Native proteins may be improved by substituting amino acids for one or more of the amino acids that occur naturally in a protein. Such substitutions may be introduced into a protein by expressing recombinant DNA having a nucleotide sequence modified so as to have a codon that represents the desired amino acid. Proteins expressed by such modified DNA are called muteins. The DNA may conveniently be modified using the technique of saturation mutagenesis. Hutchinson, C. A., et al., Proc. Natl. Acad. Sci., U.S.A. 83, 710-714 (1986).
In a typical example of a mutein, native cysteine residues are replaced by other amino acid residues. Substituting other residues for cysteine residues may make it easier to express proteins in bacteria. Snouwaert, J., et al., J. Immunol. 146, 585-591 (1991); See page 589, col. 1, last paragraph bridging col 2, through first full paragraph.

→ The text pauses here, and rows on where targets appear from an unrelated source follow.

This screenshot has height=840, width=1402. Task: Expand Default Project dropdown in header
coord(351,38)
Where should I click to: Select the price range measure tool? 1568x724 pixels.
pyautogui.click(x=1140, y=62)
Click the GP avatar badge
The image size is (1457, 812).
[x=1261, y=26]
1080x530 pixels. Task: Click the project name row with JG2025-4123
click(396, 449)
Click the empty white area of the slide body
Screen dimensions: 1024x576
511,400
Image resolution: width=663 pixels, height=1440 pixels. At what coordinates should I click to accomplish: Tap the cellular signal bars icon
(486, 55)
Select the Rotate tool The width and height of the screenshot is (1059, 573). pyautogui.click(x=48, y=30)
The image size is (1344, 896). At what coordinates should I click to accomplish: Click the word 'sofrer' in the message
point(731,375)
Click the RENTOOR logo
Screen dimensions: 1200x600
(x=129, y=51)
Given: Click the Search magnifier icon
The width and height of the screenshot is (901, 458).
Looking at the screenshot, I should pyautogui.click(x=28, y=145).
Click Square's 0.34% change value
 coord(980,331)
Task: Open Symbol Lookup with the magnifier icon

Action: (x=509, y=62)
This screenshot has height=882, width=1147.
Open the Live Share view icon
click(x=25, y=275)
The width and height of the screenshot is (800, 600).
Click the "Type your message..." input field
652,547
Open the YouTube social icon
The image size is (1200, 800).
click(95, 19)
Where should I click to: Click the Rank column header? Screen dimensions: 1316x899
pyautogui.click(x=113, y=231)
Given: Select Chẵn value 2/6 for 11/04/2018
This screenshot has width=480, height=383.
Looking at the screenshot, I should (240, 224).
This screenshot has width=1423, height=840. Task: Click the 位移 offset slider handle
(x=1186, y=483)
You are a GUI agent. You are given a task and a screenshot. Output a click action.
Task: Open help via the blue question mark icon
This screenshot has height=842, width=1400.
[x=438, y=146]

Muteins of IL-6 with improved biological activity relative to native IL-6 are desirable. An IL-6 mutein with enhanced biological activity would permit a lower dosage of the mutein to be administered to patients. Therefore, the costs of treatment and manufacture would be decreased with the more active IL-6 mutein. In addition, a lower dosage of the more active IL-6 mutein may reduce or eliminate possible side effects of the medication.
It is the principal objective of the present invention to produce IL-6 muteins that have amino acid substitutions such that an increase in biological activity is achieved.
Other objectives are to produce DNA, vectors and plasmids that encode muteins of IL-6 with increased activity.